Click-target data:
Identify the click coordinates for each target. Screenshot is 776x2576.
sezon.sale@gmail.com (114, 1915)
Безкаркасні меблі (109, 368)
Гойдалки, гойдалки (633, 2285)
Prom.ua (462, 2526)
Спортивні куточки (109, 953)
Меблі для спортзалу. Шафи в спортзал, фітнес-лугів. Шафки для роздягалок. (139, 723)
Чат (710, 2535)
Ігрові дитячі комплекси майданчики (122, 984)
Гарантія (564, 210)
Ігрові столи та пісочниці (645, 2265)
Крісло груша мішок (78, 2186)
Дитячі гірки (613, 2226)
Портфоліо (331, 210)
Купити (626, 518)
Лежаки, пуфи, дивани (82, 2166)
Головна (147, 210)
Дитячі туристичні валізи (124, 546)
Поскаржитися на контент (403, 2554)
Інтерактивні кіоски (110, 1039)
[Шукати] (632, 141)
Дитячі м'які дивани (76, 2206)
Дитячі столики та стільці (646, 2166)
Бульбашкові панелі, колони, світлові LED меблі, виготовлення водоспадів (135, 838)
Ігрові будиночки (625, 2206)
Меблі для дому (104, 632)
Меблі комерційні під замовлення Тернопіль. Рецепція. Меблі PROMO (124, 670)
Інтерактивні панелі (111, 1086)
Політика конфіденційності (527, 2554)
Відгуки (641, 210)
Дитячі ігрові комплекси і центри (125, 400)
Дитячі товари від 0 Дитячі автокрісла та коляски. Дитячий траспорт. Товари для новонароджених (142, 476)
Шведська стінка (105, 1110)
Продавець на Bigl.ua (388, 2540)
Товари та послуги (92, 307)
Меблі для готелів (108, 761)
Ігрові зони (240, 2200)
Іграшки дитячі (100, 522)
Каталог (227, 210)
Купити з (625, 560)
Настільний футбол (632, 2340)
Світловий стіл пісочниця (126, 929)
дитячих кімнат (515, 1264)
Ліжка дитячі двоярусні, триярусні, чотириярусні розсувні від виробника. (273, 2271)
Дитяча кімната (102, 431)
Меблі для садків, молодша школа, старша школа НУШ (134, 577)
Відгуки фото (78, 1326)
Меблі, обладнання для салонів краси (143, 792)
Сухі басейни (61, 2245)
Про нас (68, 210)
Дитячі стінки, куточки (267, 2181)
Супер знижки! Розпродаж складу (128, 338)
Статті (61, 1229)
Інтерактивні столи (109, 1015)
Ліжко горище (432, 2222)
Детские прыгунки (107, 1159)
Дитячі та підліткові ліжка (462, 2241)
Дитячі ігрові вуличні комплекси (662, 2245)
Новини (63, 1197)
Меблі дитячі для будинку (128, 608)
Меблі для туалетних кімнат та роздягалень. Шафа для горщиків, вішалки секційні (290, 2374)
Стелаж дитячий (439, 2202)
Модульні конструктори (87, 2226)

What you need to do:
Could you format all of the material above as a JSON list of strings, one string per line, with blank lines left out?

Written response:
[
  "Identify the click coordinates for each target. Screenshot is 776x2576.",
  "sezon.sale@gmail.com (114, 1915)",
  "Безкаркасні меблі (109, 368)",
  "Гойдалки, гойдалки (633, 2285)",
  "Prom.ua (462, 2526)",
  "Спортивні куточки (109, 953)",
  "Меблі для спортзалу. Шафи в спортзал, фітнес-лугів. Шафки для роздягалок. (139, 723)",
  "Чат (710, 2535)",
  "Ігрові дитячі комплекси майданчики (122, 984)",
  "Гарантія (564, 210)",
  "Ігрові столи та пісочниці (645, 2265)",
  "Крісло груша мішок (78, 2186)",
  "Дитячі гірки (613, 2226)",
  "Портфоліо (331, 210)",
  "Купити (626, 518)",
  "Лежаки, пуфи, дивани (82, 2166)",
  "Головна (147, 210)",
  "Дитячі туристичні валізи (124, 546)",
  "Поскаржитися на контент (403, 2554)",
  "Інтерактивні кіоски (110, 1039)",
  "[Шукати] (632, 141)",
  "Дитячі м'які дивани (76, 2206)",
  "Дитячі столики та стільці (646, 2166)",
  "Бульбашкові панелі, колони, світлові LED меблі, виготовлення водоспадів (135, 838)",
  "Ігрові будиночки (625, 2206)",
  "Меблі для дому (104, 632)",
  "Меблі комерційні під замовлення Тернопіль. Рецепція. Меблі PROMO (124, 670)",
  "Інтерактивні панелі (111, 1086)",
  "Політика конфіденційності (527, 2554)",
  "Відгуки (641, 210)",
  "Дитячі ігрові комплекси і центри (125, 400)",
  "Дитячі товари від 0 Дитячі автокрісла та коляски. Дитячий траспорт. Товари для новонароджених (142, 476)",
  "Шведська стінка (105, 1110)",
  "Продавець на Bigl.ua (388, 2540)",
  "Товари та послуги (92, 307)",
  "Меблі для готелів (108, 761)",
  "Ігрові зони (240, 2200)",
  "Іграшки дитячі (100, 522)",
  "Каталог (227, 210)",
  "Купити з (625, 560)",
  "Настільний футбол (632, 2340)",
  "Світловий стіл пісочниця (126, 929)",
  "дитячих кімнат (515, 1264)",
  "Ліжка дитячі двоярусні, триярусні, чотириярусні розсувні від виробника. (273, 2271)",
  "Дитяча кімната (102, 431)",
  "Меблі для садків, молодша школа, старша школа НУШ (134, 577)",
  "Відгуки фото (78, 1326)",
  "Меблі, обладнання для салонів краси (143, 792)",
  "Сухі басейни (61, 2245)",
  "Про нас (68, 210)",
  "Дитячі стінки, куточки (267, 2181)",
  "Супер знижки! Розпродаж складу (128, 338)",
  "Статті (61, 1229)",
  "Інтерактивні столи (109, 1015)",
  "Ліжко горище (432, 2222)",
  "Детские прыгунки (107, 1159)",
  "Дитячі та підліткові ліжка (462, 2241)",
  "Дитячі ігрові вуличні комплекси (662, 2245)",
  "Новини (63, 1197)",
  "Меблі дитячі для будинку (128, 608)",
  "Меблі для туалетних кімнат та роздягалень. Шафа для горщиків, вішалки секційні (290, 2374)",
  "Стелаж дитячий (439, 2202)",
  "Модульні конструктори (87, 2226)"
]